* GIVEN REQUEST *
Reproduce the listing below line for line, keeping every character unchanged.

====== SUPPLIED MATERIAL

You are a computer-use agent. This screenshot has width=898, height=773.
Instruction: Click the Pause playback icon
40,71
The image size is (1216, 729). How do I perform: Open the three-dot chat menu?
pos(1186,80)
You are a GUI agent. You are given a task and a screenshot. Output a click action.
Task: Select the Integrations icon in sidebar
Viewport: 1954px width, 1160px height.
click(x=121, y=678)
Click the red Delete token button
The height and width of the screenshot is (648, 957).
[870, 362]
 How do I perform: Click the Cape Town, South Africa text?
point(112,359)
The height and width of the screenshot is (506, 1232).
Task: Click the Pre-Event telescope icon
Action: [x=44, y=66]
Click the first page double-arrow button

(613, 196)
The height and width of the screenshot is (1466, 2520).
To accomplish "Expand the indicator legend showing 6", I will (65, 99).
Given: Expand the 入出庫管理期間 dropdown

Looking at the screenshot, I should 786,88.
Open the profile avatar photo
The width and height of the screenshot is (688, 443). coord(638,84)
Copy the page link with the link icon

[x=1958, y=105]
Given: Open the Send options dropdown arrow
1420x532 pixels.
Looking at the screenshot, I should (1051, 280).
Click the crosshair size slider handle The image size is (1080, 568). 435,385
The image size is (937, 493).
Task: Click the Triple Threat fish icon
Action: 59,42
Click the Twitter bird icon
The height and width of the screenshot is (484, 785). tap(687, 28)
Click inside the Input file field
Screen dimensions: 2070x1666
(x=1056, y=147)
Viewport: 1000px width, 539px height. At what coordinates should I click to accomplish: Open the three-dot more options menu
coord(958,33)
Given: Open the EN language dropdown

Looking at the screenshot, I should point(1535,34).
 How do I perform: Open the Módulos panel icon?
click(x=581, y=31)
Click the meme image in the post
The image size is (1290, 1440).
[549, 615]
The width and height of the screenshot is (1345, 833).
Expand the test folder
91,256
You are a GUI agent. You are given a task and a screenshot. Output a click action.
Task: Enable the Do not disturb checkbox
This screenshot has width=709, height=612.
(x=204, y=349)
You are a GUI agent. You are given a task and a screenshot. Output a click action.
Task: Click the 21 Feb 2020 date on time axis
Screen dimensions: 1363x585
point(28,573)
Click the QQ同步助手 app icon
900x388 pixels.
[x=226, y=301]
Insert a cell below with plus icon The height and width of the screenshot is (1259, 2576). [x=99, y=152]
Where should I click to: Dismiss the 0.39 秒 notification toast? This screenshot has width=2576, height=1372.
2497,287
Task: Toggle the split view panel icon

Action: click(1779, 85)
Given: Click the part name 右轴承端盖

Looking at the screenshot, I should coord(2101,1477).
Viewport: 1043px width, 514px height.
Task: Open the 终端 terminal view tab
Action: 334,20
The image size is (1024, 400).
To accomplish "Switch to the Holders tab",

============

* FULL RESPONSE *
You are a computer-use agent. This screenshot has width=898, height=773.
Instruction: Click the Pause playback icon
40,71
The image size is (1216, 729). How do I perform: Open the three-dot chat menu?
pos(1186,80)
You are a GUI agent. You are given a task and a screenshot. Output a click action.
Task: Select the Integrations icon in sidebar
Viewport: 1954px width, 1160px height.
click(x=121, y=678)
Click the red Delete token button
The height and width of the screenshot is (648, 957).
[870, 362]
 How do I perform: Click the Cape Town, South Africa text?
point(112,359)
The height and width of the screenshot is (506, 1232).
Task: Click the Pre-Event telescope icon
Action: [x=44, y=66]
Click the first page double-arrow button

(613, 196)
The height and width of the screenshot is (1466, 2520).
To accomplish "Expand the indicator legend showing 6", I will (65, 99).
Given: Expand the 入出庫管理期間 dropdown

Looking at the screenshot, I should 786,88.
Open the profile avatar photo
The width and height of the screenshot is (688, 443). coord(638,84)
Copy the page link with the link icon

[x=1958, y=105]
Given: Open the Send options dropdown arrow
1420x532 pixels.
Looking at the screenshot, I should (1051, 280).
Click the crosshair size slider handle The image size is (1080, 568). 435,385
The image size is (937, 493).
Task: Click the Triple Threat fish icon
Action: 59,42
Click the Twitter bird icon
The height and width of the screenshot is (484, 785). tap(687, 28)
Click inside the Input file field
Screen dimensions: 2070x1666
(x=1056, y=147)
Viewport: 1000px width, 539px height. At what coordinates should I click to accomplish: Open the three-dot more options menu
coord(958,33)
Given: Open the EN language dropdown

Looking at the screenshot, I should point(1535,34).
 How do I perform: Open the Módulos panel icon?
click(x=581, y=31)
Click the meme image in the post
The image size is (1290, 1440).
[549, 615]
The width and height of the screenshot is (1345, 833).
Expand the test folder
91,256
You are a GUI agent. You are given a task and a screenshot. Output a click action.
Task: Enable the Do not disturb checkbox
This screenshot has width=709, height=612.
(x=204, y=349)
You are a GUI agent. You are given a task and a screenshot. Output a click action.
Task: Click the 21 Feb 2020 date on time axis
Screen dimensions: 1363x585
point(28,573)
Click the QQ同步助手 app icon
900x388 pixels.
[x=226, y=301]
Insert a cell below with plus icon The height and width of the screenshot is (1259, 2576). [x=99, y=152]
Where should I click to: Dismiss the 0.39 秒 notification toast? This screenshot has width=2576, height=1372.
2497,287
Task: Toggle the split view panel icon

Action: click(1779, 85)
Given: Click the part name 右轴承端盖

Looking at the screenshot, I should coord(2101,1477).
Viewport: 1043px width, 514px height.
Task: Open the 终端 terminal view tab
Action: 334,20
The image size is (1024, 400).
To accomplish "Switch to the Holders tab",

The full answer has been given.